Die typische Ermittlungsarbeit fehlt hier, weshalb sich das Buch weniger wie ein typischer Krimi und mehr wie ein gesellschaftskritischer Roman liest. Besonders der Handlungsfaden von Lenz und Isabela ist davon geprägt, dass sie auf ihr Leben zurückblickt und darüber erzählt. Zwar hat sie viel Brisantes erlebt, jedoch fühlt sich die rückblickende Erzählweise nicht besonders spannend an. Zudem kommen einige Passagen etwas oberlehrerhaft daher, wenn der Autor Wissen abspult (z.B. in der Erklärung der Geschichte der Züricher Uni oder in Isabelas Aufzeichnungen zum Syrien-Konflikt). Hier hätte ich mir gewünscht, dass die Informationen besser in die Handlung integriert worden wären. Sie stehen oft einfach nur als separater Absatz da.

Interessant finde ich die gesellschaftskritischen Aspekte des Romans, z.B. die Meinungsmache in Zeiten der Digitalisierung, der Nahostkonflikt etc. Auch wenn ich nicht mit allen Aussagen des Autors übereinstimme, fand ich, dass er einige sehr aktuelle Themen geschickt in die Handlung eingebracht hat. Hier hätte ich mir einen stärkeren Fokus auf die politischen und gesellschaftlichen Aspekte gewünscht. Der Krimi-Teil, der mit dem Fortschritt der Handlung immer weiter vernachlässigt wird, wirkte für mich etwas an den Haaren herbeigezogen, um Eschenbach in die Handlung zu integrieren.

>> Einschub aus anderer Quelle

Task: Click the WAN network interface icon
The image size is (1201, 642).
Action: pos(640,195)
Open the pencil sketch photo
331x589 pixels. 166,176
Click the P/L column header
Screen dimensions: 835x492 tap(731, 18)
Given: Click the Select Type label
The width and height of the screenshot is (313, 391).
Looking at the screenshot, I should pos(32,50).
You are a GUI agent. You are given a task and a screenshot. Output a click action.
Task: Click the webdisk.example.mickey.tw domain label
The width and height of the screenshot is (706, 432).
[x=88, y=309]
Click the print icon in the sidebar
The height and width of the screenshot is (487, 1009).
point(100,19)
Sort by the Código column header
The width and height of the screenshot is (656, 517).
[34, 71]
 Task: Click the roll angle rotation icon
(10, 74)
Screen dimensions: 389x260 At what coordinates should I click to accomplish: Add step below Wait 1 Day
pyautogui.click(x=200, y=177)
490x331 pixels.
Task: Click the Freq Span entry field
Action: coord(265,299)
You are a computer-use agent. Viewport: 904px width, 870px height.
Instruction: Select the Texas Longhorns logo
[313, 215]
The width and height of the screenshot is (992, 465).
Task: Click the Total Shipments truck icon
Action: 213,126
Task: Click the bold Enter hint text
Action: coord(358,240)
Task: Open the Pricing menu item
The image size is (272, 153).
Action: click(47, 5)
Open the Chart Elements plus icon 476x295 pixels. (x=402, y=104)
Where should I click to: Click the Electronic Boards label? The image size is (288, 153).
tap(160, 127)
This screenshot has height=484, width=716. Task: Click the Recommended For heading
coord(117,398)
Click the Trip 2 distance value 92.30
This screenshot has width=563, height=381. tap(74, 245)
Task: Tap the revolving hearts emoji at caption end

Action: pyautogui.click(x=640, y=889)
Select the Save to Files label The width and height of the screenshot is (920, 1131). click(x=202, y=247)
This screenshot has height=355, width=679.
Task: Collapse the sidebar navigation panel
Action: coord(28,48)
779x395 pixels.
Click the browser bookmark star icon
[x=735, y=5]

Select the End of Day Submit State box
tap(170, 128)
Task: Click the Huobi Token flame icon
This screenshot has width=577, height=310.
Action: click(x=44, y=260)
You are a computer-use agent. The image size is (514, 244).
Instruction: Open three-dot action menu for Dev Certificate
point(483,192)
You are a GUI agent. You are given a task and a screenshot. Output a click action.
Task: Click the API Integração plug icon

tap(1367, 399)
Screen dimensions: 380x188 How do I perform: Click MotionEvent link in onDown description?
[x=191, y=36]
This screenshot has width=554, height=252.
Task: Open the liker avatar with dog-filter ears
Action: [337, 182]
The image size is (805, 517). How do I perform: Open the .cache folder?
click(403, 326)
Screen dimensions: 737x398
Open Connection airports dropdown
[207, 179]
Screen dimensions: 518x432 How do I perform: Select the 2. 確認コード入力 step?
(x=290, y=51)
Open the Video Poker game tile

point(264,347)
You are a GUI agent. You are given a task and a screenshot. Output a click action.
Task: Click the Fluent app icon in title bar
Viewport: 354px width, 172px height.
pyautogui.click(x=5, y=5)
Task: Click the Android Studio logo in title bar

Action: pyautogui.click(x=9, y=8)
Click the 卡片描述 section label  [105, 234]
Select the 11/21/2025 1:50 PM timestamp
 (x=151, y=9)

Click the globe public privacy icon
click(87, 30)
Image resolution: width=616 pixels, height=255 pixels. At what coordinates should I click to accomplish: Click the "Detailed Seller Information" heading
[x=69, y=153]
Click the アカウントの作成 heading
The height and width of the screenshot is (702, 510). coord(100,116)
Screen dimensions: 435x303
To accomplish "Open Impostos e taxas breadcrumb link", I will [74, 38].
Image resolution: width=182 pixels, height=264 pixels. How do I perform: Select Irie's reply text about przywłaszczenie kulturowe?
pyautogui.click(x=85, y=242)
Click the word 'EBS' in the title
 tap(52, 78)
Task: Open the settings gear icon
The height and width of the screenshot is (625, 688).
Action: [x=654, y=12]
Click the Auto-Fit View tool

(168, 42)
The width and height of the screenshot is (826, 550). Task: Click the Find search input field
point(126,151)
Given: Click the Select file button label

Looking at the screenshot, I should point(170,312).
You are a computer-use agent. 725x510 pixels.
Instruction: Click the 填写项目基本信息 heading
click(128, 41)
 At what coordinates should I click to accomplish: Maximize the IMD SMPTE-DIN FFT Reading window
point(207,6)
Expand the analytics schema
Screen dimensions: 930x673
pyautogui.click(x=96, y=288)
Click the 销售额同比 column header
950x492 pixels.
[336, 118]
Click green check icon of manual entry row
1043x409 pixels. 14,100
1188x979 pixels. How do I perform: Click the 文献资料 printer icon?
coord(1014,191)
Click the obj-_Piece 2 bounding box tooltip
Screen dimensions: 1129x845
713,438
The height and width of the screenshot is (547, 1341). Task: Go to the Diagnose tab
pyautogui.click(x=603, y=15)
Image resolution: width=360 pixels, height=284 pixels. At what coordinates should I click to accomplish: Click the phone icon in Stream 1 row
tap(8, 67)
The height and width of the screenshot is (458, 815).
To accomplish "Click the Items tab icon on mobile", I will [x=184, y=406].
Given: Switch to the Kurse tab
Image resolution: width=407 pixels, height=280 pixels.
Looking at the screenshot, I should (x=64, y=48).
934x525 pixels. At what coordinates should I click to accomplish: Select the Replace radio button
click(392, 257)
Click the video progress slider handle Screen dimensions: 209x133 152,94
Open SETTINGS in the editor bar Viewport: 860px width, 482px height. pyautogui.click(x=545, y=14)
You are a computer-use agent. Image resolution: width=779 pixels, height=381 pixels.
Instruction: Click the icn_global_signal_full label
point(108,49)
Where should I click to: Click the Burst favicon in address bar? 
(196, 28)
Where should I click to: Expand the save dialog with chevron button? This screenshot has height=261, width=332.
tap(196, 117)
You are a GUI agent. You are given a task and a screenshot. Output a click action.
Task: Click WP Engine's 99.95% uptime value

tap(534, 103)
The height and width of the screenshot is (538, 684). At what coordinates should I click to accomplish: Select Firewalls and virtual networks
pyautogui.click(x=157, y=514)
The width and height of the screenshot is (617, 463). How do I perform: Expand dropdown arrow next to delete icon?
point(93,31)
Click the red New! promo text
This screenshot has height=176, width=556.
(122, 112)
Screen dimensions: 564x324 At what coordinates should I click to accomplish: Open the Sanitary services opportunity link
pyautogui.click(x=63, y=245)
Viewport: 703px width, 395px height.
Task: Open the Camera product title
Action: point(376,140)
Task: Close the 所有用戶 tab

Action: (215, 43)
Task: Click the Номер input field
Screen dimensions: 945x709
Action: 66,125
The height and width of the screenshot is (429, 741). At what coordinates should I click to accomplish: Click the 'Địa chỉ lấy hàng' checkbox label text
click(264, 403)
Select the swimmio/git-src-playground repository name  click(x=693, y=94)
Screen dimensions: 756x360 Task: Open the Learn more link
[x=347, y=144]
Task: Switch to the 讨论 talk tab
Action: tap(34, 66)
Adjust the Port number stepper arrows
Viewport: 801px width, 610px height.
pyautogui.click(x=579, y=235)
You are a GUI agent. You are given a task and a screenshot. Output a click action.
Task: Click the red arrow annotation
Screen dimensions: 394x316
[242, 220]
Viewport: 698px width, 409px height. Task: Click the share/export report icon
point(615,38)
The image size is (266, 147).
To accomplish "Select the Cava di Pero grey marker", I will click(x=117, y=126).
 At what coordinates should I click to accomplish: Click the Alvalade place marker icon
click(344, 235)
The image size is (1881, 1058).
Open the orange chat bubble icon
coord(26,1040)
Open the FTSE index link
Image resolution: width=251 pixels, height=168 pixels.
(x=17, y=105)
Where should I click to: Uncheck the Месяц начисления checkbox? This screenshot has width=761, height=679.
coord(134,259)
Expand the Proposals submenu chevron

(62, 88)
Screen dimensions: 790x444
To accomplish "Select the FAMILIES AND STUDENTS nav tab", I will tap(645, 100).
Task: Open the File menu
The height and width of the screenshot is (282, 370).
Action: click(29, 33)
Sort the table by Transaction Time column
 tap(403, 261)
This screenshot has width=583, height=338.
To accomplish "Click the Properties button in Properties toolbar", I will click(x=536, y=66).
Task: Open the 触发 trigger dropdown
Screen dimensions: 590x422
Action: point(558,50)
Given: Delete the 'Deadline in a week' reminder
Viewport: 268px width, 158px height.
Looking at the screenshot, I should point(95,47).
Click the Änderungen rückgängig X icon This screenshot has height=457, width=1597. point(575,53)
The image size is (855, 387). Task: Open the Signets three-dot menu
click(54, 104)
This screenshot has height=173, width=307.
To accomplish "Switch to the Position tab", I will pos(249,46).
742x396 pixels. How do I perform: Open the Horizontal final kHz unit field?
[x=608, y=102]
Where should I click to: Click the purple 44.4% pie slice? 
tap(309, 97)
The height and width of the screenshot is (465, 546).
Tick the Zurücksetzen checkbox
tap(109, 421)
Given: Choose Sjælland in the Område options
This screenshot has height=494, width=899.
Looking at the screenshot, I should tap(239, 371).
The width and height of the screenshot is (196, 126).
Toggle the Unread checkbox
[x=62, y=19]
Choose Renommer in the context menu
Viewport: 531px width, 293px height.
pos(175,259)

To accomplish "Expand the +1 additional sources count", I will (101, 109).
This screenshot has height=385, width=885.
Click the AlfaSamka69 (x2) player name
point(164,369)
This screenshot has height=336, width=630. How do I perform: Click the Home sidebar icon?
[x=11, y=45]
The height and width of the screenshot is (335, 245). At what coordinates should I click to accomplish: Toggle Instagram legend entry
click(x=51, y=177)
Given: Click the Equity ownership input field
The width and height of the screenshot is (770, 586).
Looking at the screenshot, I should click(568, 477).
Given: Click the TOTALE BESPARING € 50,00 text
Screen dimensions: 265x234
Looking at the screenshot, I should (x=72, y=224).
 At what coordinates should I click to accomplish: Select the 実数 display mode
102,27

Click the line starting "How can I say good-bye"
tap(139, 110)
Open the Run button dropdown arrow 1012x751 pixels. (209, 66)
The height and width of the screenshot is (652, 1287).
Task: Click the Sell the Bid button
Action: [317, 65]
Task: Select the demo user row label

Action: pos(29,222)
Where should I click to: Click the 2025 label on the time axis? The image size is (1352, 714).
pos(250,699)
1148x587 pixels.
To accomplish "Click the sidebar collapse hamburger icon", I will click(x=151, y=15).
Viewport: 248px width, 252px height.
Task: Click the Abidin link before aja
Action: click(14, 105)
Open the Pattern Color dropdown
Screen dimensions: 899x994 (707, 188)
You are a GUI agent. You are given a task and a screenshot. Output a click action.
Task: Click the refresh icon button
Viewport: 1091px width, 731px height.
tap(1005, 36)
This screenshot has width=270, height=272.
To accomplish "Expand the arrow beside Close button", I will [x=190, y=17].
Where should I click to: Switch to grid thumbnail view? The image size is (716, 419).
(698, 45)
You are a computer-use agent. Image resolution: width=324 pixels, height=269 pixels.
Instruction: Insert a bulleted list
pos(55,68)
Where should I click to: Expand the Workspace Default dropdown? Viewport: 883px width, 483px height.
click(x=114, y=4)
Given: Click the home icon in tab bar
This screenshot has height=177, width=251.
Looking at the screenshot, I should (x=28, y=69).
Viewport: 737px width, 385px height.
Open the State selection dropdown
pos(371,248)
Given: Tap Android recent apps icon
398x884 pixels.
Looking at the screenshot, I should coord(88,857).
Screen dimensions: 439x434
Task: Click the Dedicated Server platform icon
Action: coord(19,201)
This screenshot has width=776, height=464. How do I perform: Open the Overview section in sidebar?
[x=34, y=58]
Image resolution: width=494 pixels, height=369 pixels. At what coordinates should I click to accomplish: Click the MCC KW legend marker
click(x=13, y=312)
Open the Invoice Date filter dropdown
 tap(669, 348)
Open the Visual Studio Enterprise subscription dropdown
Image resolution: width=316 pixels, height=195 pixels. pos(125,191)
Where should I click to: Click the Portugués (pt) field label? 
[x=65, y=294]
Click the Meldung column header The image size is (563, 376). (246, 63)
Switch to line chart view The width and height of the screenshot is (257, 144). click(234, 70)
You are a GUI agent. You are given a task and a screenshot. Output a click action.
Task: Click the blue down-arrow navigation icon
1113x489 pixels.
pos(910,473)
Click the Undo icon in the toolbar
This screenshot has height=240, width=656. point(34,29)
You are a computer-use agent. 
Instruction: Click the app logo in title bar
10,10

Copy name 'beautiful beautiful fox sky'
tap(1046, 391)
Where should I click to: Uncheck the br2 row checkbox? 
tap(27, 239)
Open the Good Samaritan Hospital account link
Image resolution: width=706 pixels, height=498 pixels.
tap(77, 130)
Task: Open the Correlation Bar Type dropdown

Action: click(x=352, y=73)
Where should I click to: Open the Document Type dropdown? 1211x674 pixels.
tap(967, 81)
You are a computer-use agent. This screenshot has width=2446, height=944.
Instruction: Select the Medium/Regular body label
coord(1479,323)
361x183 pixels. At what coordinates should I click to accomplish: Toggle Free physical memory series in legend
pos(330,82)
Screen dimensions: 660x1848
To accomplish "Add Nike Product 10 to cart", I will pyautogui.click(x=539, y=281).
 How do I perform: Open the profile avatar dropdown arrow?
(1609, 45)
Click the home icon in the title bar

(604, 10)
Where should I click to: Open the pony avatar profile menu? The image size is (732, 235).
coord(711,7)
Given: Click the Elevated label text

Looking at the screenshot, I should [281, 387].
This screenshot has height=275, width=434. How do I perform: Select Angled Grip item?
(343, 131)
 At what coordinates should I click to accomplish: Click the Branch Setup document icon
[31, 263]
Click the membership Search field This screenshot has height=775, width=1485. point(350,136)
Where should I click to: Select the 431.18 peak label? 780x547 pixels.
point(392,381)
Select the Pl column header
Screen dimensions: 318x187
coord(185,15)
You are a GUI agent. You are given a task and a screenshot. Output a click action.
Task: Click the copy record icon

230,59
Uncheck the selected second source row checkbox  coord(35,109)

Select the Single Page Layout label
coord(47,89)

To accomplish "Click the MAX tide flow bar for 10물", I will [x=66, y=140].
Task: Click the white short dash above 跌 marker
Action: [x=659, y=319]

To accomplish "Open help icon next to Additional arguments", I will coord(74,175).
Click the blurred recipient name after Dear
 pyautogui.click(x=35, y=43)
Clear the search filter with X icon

Dies war mein erster Eschenbach-Krimi. Vermutlich fehlte mir ein bisschen die Bindung an die Charaktere, um das Buch richtig genießen zu können. Doch die Geschichte an sich ist in sich abgeschlossen und war auch ohne Kenntnisse über die Vorgänger ohne Probleme verständlich. Michael Theurillat pflegt einen äußerst ansprechenden Schreibstil, sodass sich das Buch schnell lesen ließ.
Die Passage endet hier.